> **Kumpulan Tugas**:
1. Menurut teks tentang politik Islam Indonesia, di mana diskusi bertema “Civic-Islam: Sebuah Keharusan” diadakan?
2. Salin bagian teks tentang politik Islam Indonesia dari "Islam-politik dalam kategori" sampai dengan "Republik Indonesia (NKRI).".

> **Teks yang Diberikan**:
+--
Oleh Syarif Yahya-
--16 Januari 2015 lalu, di hadapan puluhan para intelektual dan aktivis gerakan Islam Bandung, AE Priyono, seorang peneliti, direktur eksekutif LP3ES Jakarta menyampaikan pandangan yang cukup menarik terkait masalah politik Islam Indonesia dengan demokrasi politik Nasional.<>
Pada diskusi bertema “Civic-Islam: Sebuah Keharusan” di Kantor Penerbit Nuansa Cendekia Bandung, AE Priyono menyampaikan bahwa Islam-Politik di Indonesia dianggap gagal. Sementara Islam non-politik (Islam-informal) juga mengalami kemerosotan peranan.
Islam-politik dalam kategori ilmu sosial yang dimaksud di atas adalah kelompok Islam yang memainkan partai Islam sebagai kendaraan untuk mengurus negara, mengurus rakyat, dan mengawal kebangsaan Negara Kesatuan Republik Indonesia (NKRI).
+--
> **Data yang Diberikan**:
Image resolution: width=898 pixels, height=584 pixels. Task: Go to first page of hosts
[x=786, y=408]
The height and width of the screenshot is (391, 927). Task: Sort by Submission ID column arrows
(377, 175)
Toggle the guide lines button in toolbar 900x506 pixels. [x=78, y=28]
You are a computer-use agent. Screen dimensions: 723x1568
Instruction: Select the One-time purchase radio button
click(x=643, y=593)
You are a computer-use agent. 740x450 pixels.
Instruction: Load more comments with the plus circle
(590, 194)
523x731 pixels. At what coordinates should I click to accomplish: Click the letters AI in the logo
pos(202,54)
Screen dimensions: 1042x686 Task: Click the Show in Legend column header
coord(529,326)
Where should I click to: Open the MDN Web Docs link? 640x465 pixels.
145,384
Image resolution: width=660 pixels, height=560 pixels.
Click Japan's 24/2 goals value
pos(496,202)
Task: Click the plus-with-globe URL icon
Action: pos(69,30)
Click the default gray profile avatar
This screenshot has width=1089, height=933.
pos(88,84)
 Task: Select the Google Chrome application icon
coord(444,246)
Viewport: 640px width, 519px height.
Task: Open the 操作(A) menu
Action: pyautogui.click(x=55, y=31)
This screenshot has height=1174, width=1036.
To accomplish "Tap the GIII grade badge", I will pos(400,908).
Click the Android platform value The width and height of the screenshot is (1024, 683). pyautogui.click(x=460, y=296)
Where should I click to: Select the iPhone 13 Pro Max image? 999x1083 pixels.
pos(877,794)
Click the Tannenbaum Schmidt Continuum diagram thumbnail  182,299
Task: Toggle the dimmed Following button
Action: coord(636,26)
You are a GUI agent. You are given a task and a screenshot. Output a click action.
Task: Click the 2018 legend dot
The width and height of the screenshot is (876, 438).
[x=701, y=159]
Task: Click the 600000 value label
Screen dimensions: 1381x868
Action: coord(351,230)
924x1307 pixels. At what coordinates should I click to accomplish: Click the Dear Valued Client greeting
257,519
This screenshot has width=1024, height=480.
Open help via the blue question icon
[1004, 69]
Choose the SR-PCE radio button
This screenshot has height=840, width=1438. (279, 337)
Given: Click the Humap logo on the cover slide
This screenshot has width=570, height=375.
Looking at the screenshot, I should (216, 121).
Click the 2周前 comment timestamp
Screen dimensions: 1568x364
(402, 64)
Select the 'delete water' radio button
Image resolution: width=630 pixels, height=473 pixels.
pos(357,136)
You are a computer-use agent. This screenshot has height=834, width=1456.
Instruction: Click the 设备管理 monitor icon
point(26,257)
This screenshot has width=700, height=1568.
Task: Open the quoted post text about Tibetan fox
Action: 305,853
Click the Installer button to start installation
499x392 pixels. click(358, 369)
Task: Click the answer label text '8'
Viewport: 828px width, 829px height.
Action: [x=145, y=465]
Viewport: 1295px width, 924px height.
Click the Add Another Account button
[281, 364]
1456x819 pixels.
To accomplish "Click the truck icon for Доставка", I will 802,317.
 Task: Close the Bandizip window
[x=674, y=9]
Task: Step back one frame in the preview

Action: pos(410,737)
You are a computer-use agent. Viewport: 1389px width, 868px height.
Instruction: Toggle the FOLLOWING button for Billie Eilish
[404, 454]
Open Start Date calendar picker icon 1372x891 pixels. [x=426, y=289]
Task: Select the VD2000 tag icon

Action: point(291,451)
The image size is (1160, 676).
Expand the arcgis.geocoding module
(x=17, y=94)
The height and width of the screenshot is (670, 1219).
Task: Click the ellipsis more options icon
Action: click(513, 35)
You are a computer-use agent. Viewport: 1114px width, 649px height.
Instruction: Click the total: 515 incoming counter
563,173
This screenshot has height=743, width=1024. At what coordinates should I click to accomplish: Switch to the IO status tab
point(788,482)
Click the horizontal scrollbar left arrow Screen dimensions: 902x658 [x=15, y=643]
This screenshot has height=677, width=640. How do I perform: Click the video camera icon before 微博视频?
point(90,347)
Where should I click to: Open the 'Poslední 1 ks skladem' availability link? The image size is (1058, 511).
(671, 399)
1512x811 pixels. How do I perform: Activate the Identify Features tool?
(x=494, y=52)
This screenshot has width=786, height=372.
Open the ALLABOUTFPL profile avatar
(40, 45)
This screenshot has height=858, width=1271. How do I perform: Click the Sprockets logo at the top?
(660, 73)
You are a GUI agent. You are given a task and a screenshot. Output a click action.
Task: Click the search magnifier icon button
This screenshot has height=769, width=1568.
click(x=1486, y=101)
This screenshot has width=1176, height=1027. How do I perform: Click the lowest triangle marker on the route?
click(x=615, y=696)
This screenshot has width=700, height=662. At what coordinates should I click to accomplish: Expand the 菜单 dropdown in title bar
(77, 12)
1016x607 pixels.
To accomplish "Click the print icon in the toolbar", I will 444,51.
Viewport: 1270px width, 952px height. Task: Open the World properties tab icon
+--
> **Jawaban Lengkap**:
1. Di Kantor Penerbit Nuansa Cendekia Bandung.

2.
Islam-politik dalam kategori ilmu sosial yang dimaksud di atas adalah kelompok Islam yang memainkan partai Islam sebagai kendaraan untuk mengurus negara, mengurus rakyat, dan mengawal kebangsaan Negara Kesatuan Republik Indonesia (NKRI).